隨著時間推移，PyTorch逐漸在學術界和研究社區中獲得廣泛使用。2022年9月，Meta宣布PyTorch將由獨立的PyTorch Foundation管理，該基金會是Linux Foundation的新成立子公司。2023年3月，PyTorch 2.0版本發布，引入了TorchDynamo（一個Python級別的編譯器），進一步增強了框架的性能。

TensorFlow與Keras的發展路徑
TensorFlow由Google於2015年推出，最初作為一個以靜態計算圖著稱的開源框架。與此同時，Keras由François Chollet於2015年開發，最初是ONEIROS項目的一部分。Keras設計為一個高階API，可以在TensorFlow、Theano和CNTK等多個後端運行。

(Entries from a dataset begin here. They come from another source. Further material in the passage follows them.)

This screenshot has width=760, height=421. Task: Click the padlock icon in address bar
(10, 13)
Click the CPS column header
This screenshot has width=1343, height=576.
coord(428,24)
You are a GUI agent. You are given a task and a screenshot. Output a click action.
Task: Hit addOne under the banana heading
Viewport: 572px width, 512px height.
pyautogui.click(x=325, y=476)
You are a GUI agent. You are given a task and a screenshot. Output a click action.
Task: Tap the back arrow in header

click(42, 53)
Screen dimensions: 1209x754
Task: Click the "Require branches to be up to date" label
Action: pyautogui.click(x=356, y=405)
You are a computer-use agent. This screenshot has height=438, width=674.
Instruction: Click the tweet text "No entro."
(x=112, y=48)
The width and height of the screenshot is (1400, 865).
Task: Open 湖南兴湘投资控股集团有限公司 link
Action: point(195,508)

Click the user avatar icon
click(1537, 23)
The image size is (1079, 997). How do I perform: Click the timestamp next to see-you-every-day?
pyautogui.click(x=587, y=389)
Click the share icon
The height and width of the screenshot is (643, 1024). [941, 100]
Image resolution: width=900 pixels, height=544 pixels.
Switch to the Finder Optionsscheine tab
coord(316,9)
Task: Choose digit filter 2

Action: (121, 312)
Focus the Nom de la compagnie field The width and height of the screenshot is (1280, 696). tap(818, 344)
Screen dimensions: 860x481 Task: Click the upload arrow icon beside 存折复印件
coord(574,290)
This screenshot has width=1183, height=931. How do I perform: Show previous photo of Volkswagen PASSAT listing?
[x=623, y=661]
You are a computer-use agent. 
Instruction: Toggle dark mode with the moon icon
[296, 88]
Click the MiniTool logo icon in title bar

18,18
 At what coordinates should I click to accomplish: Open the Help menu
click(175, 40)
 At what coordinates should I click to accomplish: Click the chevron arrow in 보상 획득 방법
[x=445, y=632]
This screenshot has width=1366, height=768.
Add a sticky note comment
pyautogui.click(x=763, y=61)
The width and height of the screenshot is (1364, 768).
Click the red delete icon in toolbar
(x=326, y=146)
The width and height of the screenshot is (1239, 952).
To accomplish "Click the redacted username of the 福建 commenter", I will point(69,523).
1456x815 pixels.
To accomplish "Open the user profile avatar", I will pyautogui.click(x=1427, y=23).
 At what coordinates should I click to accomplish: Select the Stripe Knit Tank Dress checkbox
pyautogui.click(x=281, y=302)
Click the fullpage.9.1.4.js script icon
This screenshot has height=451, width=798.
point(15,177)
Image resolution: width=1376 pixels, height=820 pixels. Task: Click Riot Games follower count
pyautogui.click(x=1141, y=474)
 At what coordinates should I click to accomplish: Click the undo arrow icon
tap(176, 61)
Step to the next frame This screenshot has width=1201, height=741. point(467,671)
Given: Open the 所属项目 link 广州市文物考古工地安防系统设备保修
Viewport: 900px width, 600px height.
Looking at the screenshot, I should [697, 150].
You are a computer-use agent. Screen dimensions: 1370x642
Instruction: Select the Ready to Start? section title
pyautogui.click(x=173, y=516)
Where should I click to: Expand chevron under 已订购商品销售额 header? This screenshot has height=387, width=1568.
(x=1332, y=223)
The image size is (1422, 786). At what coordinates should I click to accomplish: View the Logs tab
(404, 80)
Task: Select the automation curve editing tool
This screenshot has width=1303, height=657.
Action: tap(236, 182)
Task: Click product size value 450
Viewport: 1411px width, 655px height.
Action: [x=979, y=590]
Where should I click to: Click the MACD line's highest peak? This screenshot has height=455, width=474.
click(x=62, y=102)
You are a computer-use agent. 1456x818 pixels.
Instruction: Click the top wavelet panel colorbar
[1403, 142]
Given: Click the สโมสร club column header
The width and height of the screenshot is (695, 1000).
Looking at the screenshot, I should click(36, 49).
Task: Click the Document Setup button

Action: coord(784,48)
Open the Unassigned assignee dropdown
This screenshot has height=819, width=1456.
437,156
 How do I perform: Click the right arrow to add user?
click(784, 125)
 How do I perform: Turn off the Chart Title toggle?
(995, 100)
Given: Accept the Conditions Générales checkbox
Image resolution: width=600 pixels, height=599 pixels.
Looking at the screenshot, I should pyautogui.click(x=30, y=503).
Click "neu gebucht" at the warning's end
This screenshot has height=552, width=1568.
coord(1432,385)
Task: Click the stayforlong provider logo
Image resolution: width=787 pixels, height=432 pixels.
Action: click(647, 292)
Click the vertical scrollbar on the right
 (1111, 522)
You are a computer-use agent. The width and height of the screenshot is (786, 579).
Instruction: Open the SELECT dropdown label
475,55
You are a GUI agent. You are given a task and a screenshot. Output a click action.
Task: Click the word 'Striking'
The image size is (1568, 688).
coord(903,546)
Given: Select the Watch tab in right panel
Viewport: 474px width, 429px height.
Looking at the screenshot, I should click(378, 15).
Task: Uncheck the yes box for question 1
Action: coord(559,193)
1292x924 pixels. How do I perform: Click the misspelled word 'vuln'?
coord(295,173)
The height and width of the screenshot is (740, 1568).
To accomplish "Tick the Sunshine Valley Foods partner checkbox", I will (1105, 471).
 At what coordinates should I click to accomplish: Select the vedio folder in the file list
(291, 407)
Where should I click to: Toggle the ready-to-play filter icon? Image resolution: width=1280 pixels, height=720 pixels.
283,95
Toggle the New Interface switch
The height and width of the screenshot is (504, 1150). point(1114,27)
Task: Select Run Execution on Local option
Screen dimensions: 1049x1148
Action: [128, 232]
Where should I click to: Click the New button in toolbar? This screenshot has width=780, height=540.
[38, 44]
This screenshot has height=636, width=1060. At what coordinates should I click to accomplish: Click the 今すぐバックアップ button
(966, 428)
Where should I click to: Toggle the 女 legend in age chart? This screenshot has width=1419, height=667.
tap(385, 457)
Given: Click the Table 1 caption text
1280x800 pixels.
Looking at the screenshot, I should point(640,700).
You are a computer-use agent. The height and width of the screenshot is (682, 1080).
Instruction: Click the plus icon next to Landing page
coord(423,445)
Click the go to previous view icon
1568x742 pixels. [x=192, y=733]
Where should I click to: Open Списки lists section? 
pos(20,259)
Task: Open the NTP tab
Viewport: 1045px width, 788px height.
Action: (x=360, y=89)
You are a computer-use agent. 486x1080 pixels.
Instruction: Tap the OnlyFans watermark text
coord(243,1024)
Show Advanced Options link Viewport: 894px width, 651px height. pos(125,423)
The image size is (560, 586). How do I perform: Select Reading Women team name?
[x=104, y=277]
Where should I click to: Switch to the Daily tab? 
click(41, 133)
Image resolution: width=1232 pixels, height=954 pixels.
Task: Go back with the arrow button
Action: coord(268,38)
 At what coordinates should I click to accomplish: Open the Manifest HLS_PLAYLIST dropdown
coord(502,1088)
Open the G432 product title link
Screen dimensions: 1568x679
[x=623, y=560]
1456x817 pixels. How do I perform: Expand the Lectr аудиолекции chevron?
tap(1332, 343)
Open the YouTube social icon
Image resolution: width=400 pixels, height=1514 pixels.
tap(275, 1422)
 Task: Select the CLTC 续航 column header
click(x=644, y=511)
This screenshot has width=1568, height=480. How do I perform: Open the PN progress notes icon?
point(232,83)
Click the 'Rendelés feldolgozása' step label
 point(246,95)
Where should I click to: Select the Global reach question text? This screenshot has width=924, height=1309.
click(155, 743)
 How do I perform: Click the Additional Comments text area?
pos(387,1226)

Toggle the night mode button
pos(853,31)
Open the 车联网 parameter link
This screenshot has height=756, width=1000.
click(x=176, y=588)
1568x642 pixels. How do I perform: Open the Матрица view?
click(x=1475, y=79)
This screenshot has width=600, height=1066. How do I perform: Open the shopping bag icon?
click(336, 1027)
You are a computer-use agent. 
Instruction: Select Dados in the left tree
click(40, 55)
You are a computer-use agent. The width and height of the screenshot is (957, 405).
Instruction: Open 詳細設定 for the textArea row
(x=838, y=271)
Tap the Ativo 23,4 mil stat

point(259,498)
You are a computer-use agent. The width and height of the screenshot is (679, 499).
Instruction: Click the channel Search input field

隨著用戶對更簡便開發體驗的需求增加，TensorFlow 2.0版本明顯轉向了更友好的開發體驗，並將Keras作為其主要的高階API集成進來。如今，Keras已成為TensorFlow生態系統中不可分割的一部分，成為初學者入門和快速原型設計的首選工具。

In [None]:
# colab 已有安裝好的 torch 與 tensorflow
# 如果執行以下的安裝，會導致版本衝突，請不要執行

# 安裝必要的套件
#!pip install torch torchvision
#重新安裝tensorflow, restart session after this
#!pip install tensorflow==2.12.1


In [None]:

#檢查cuda版本 (Windows也適用這兩個指令)
!nvcc --version
!nvidia-smi

# 環境設置
import time
import numpy as np
import matplotlib.pyplot as plt

# ==== PyTorch 實現 ====
import torch
import torch.nn as nn
import torch.optim as optim
import torchvision
import torchvision.transforms as transforms

print("PyTorch 版本:", torch.__version__)

# 設定 PyTorch 設備
device = torch.device("cuda:0" if torch.cuda.is_available() else "cpu")
print("PyTorch 使用設備:", device)


In [None]:

# 加載 MNIST 數據集
transform = transforms.Compose([
    transforms.ToTensor(),
    transforms.Normalize((0.5,), (0.5,))
])

trainset_torch = torchvision.datasets.MNIST(root='./data', train=True,
                                            download=True, transform=transform)
trainloader_torch = torch.utils.data.DataLoader(trainset_torch, batch_size=64,
                                               shuffle=True, num_workers=2)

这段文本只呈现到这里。